→ **TASK DATA**:

· · · ·

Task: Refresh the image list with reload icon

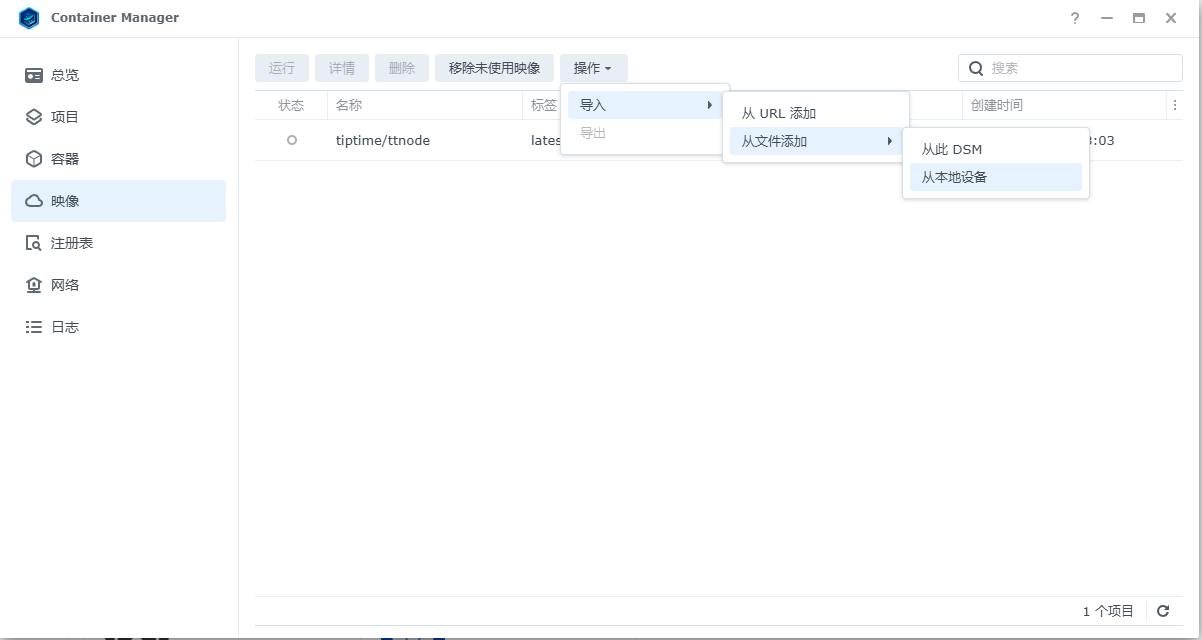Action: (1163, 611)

· · · ·

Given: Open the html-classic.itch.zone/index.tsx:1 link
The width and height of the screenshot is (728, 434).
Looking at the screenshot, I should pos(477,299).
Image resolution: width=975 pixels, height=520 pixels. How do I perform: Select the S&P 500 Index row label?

· · · ·

→ **WHAT YOU HAVE TO DO**: Locate every line in the entries above that contains the string "width", and copy each such line in full. Case counts.

→ **EXERCISE OUTPUT**:
The width and height of the screenshot is (728, 434).
Image resolution: width=975 pixels, height=520 pixels. How do I perform: Select the S&P 500 Index row label?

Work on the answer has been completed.